Openai unleashes HealthBench: an open source benchmark for measuring the performance and security of large language models in healthcare

Openai has been released Healthbenchan open source evaluation framework designed to measure the performance and security of large language models (LLMs) in realistic healthcare solutions. Developed in collaboration with 262 physicians in 60 countries and 26 medical professions, HealthBench addresses the limitations of existing benchmarks by focusing on real-world applicability, expert validation and diagnostic coverage.
Addressing the benchmark gap in healthcare AI
Existing healthcare AI benchmarks often rely on narrow structured formats, such as multiple choice exams. Although useful for initial evaluation, these formats fail to capture the complexity and nuances of clinical interactions in the real world. HealthBench moves to a more representative assessment paradigm and merges More than 5,000 more than 5 Between the model and the lay user or healthcare professional. Each conversation ends with a user prompt and evaluates using model responses Sample-specific columns Written by a doctor.
Each title consists of relevant point values with well-defined criteria (positive and negative).
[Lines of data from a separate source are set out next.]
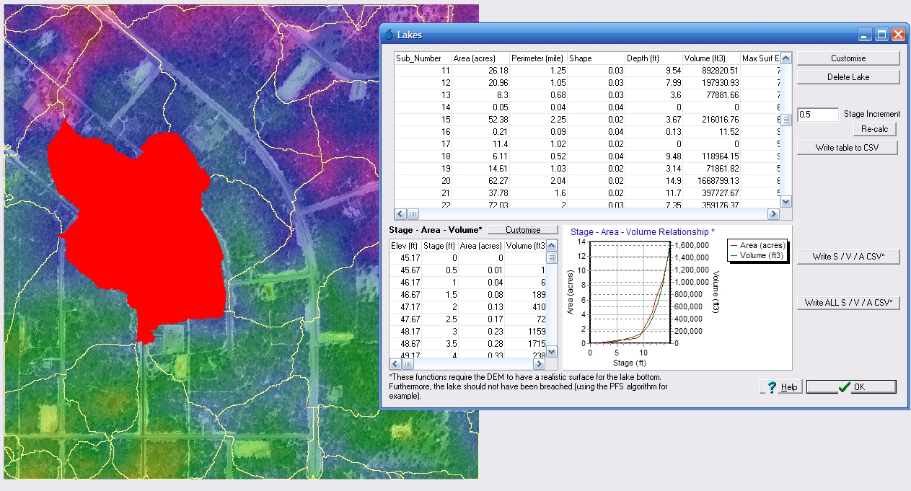
Task: Click Write S / V / A CSV button
Action: (x=848, y=257)
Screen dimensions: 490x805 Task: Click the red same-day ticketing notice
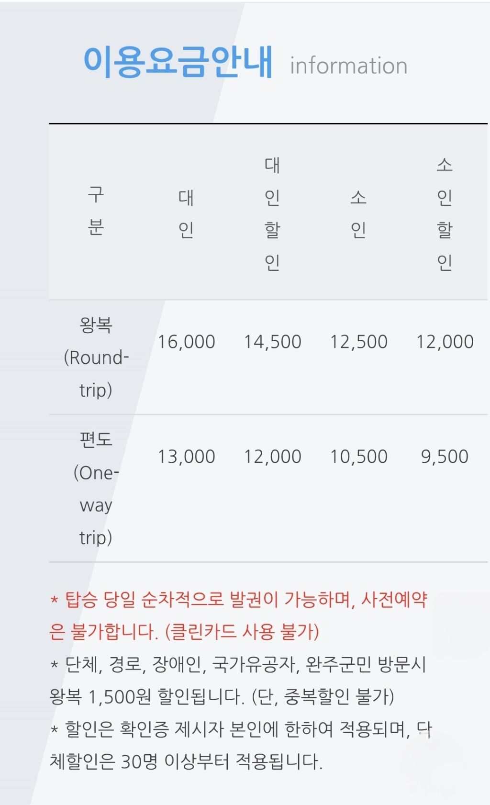point(238,615)
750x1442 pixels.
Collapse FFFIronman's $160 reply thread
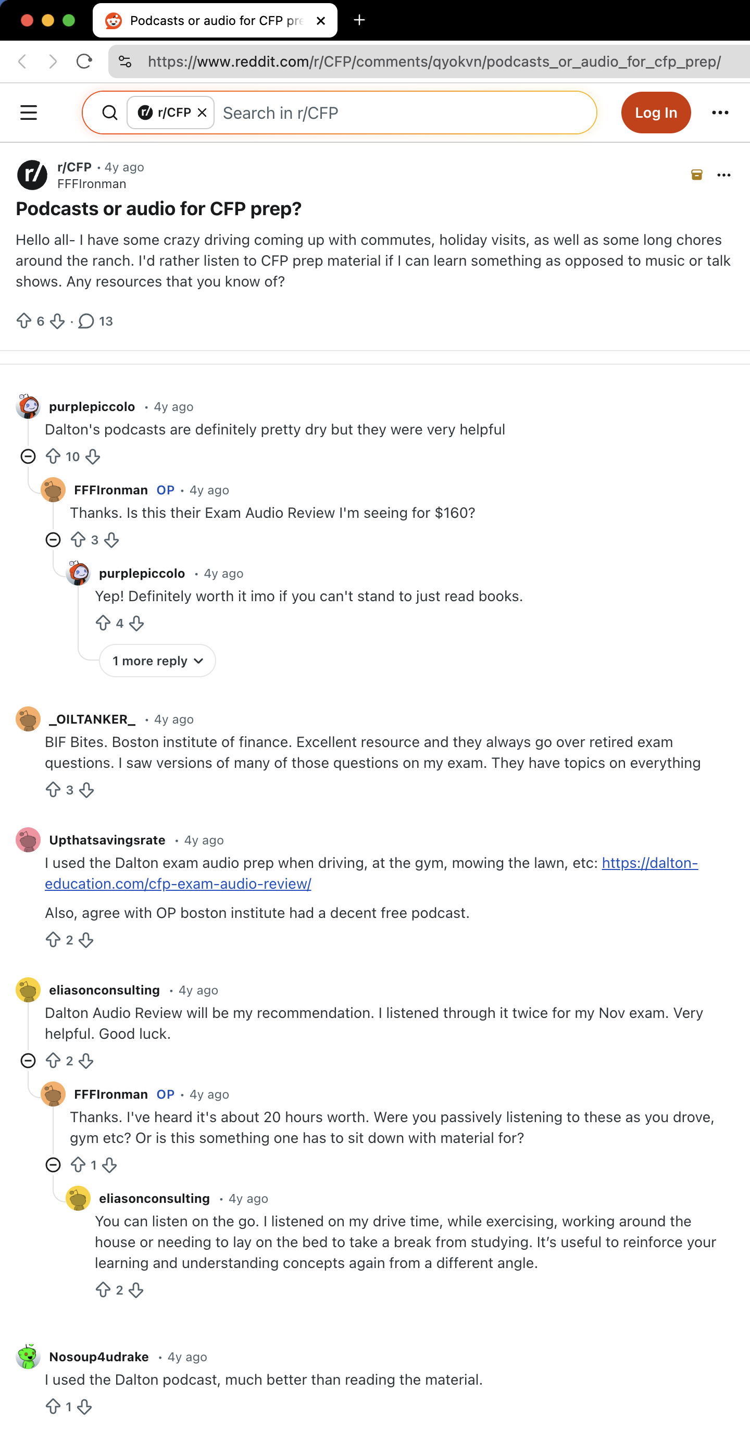(x=53, y=540)
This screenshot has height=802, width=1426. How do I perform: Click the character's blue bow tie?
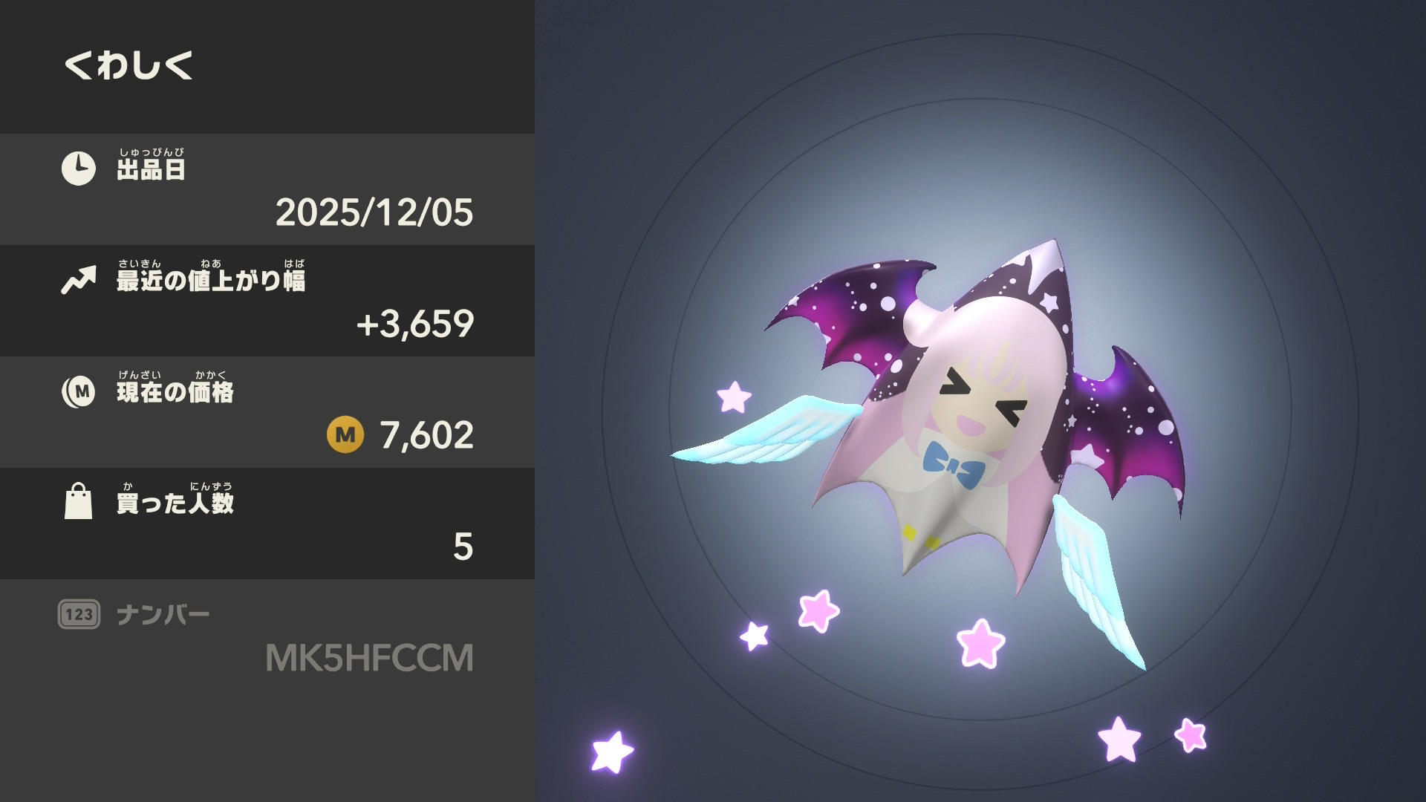coord(954,464)

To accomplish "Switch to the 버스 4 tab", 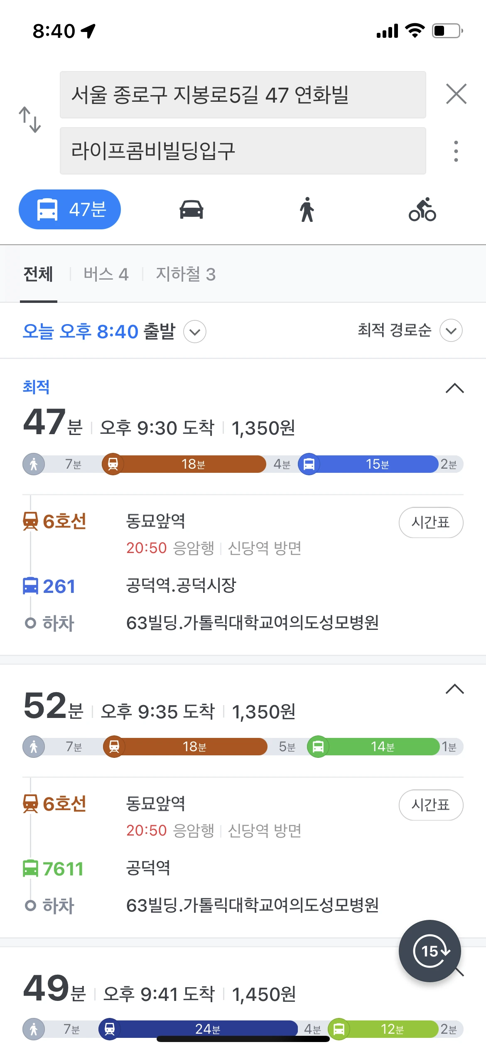I will (106, 274).
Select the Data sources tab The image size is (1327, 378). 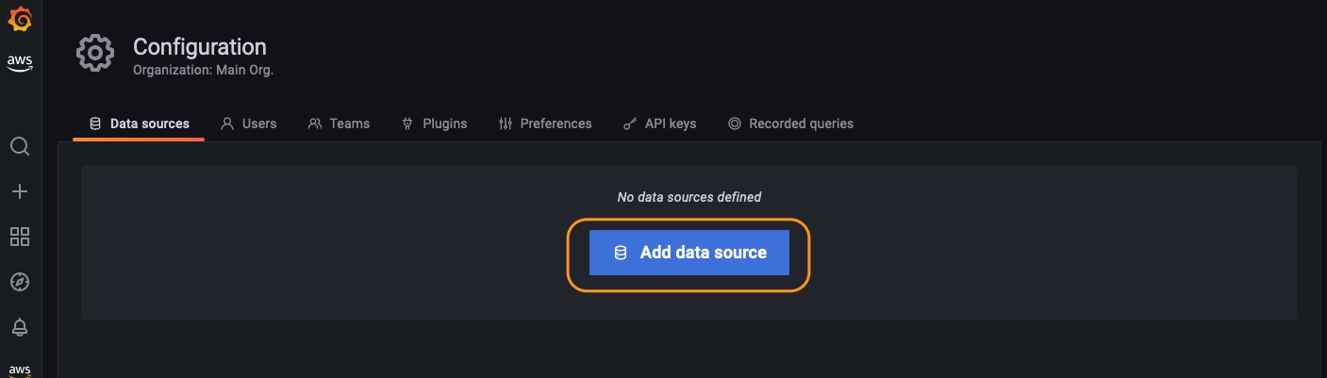click(x=139, y=123)
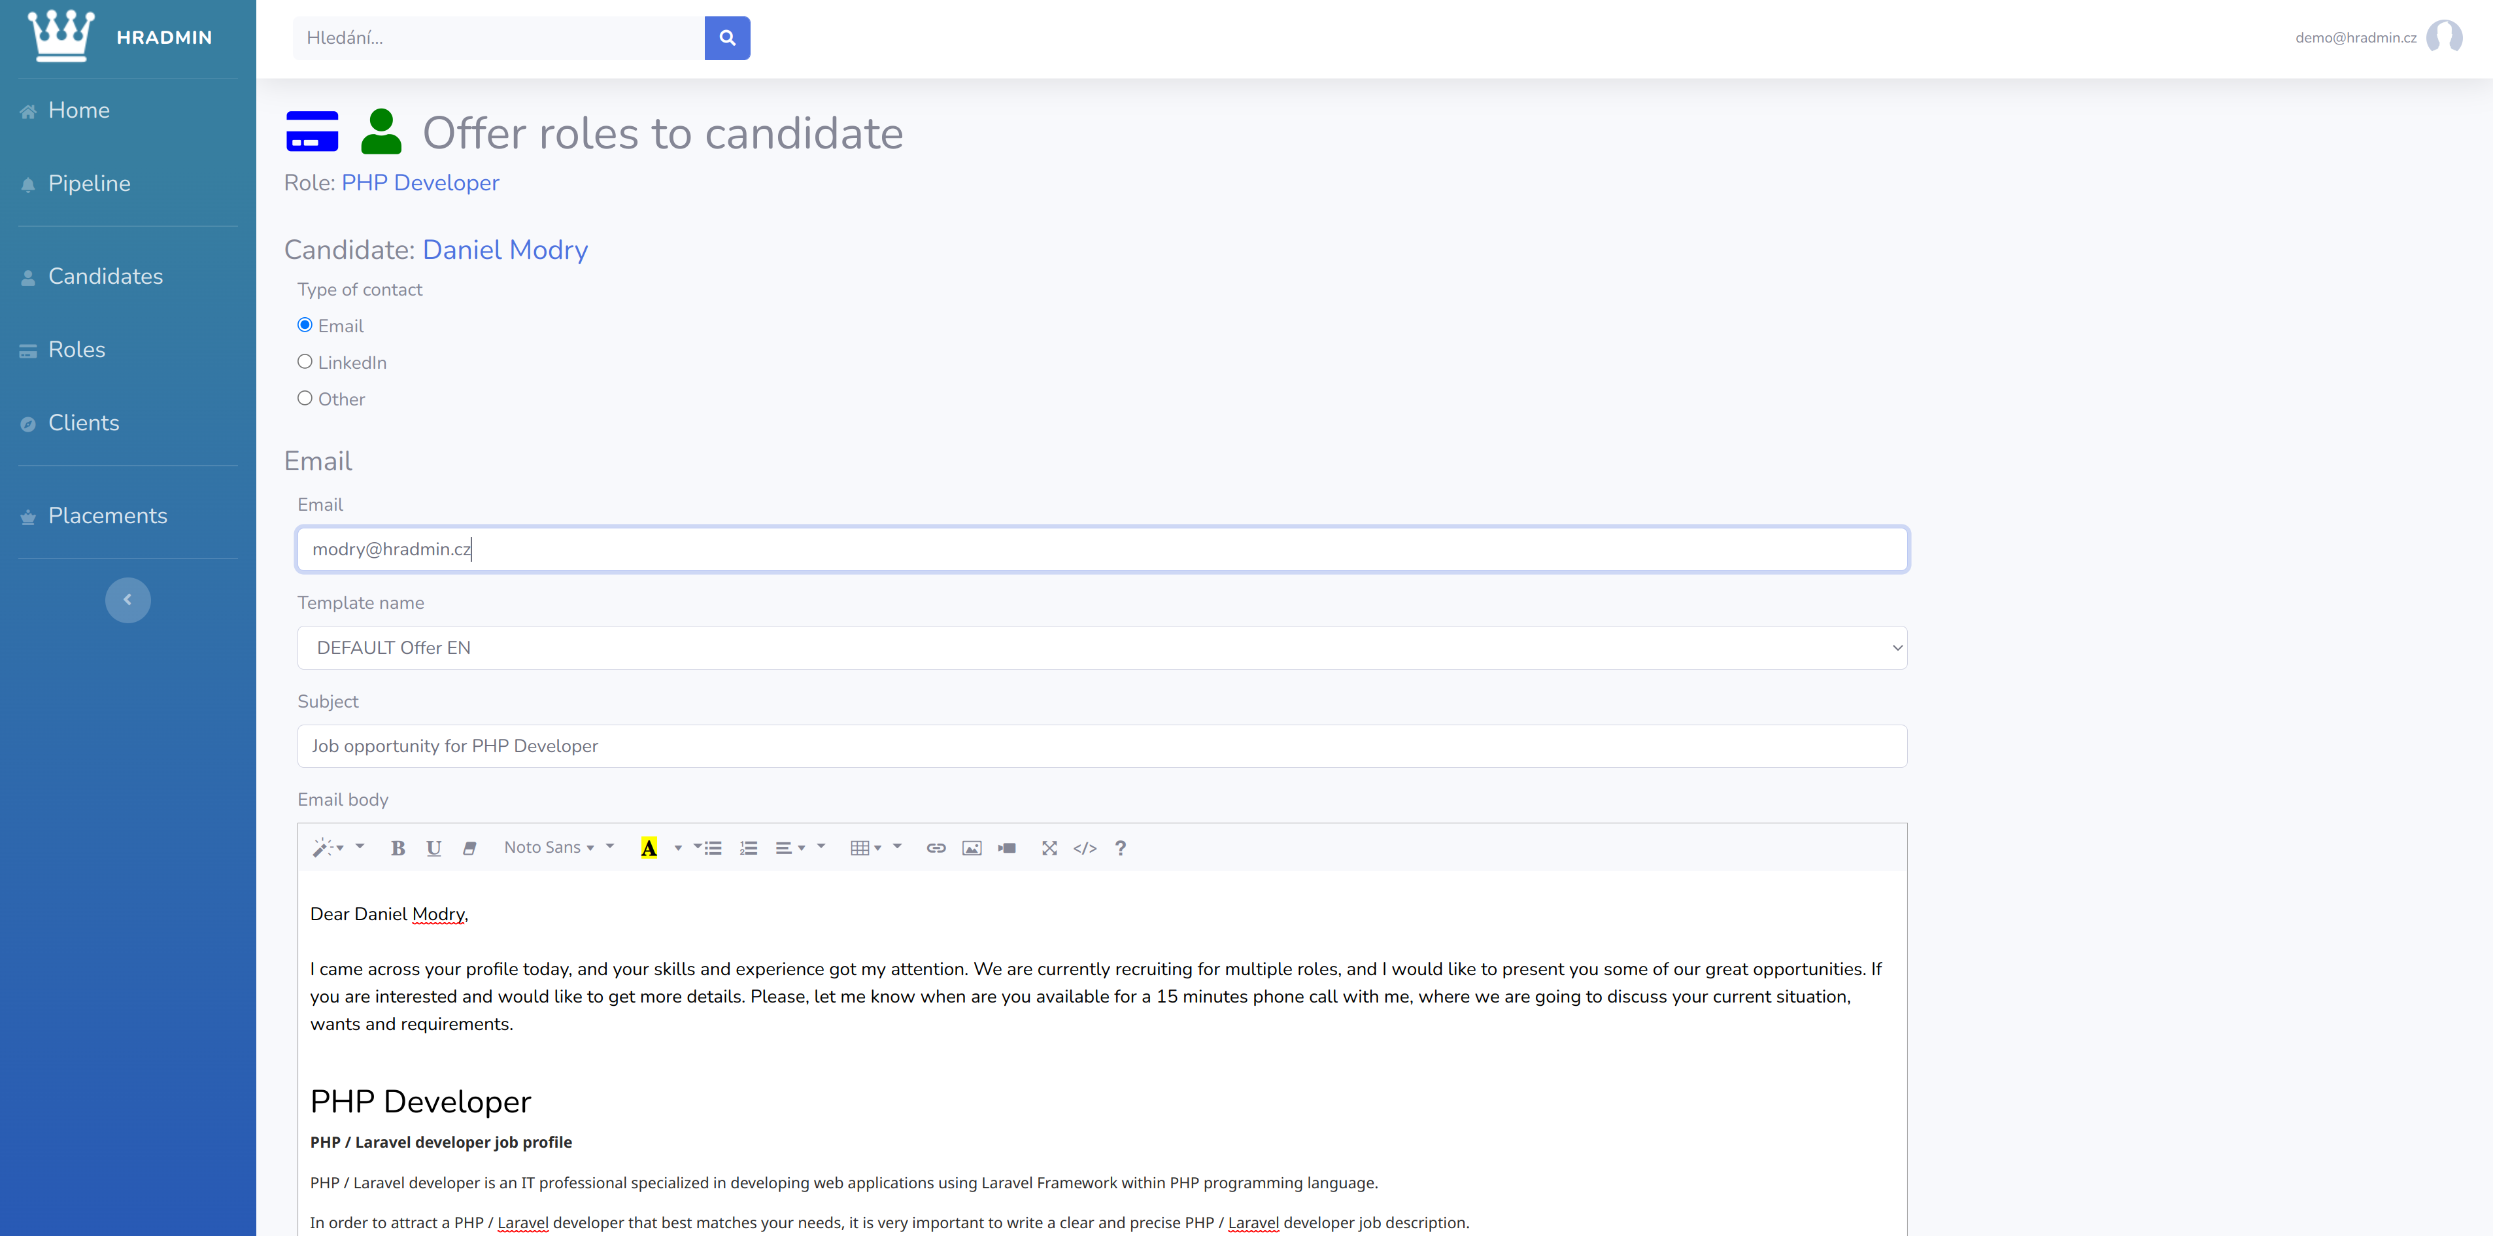Open the PHP Developer role link
The image size is (2493, 1236).
(x=420, y=183)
These criteria capture behavioral attributes such as clinical accuracy, communication clarity, integrity, and guidance compliance. HealthBench Assessment 48,000 unique standardsprocessed by a model-based classifier, which verifies expert judgments.
Benchmark structure and design
HealthBench organizes assessments on seven key topics: Emergency Recommendation, Global Health, Health Data Tasks, Environment Seeking, Communications over the scope of expertise, Depth of Response, and Responsiveness under uncertainty. Each topic represents a unique realistic challenge in medical decision-making and user interaction.
In addition to the standard benchmark, OpenAI also introduces two variants:
- HealthBench Consensus: A subset of 34 physician validation criteria that emphasize 34 physician verification criteria designed to reflect key aspects of model behavior, such as suggesting urgent care or seeking other contexts.
- Healthbench Hard: In 1,000 conversations, the harder subsets chose their ability to challenge the current border model.
These components allow detailed hierarchy of model behavior through dialogue types and evaluation axes, providing more detailed insights into model capabilities and shortcomings.

Evaluate model performance
OpenAI evaluates several models on NefterBench, including GPT-3.5 Turbo, GPT-4O, GPT-4.1 and newer O3 models. The results show that the progress is obvious: GPT-3.5 reaches 16%, GPT-4O reaches 32%, and O3 reaches 60%. especially, GPT-4.1 nanometersThis is a smaller and cost-effective model that outperforms GPT-4O while reducing inference costs by 25 times.
Performance varies with topic and evaluation axes. Emergency recommendations and tailor-made communication are areas of relative strength, while seeking context and integrity presents even greater challenges. A detailed breakdown shows that integrity is most relevant to overall scores, highlighting its importance in health-related tasks.
OpenAI also compared the model output with the response written by the physician. While drafts generated by the model can be improved, non-assisted physicians often produce lower scores than the model, especially when using earlier model versions. These findings suggest the potential role of LLM as a collaborative tool in clinical documentation and decision support.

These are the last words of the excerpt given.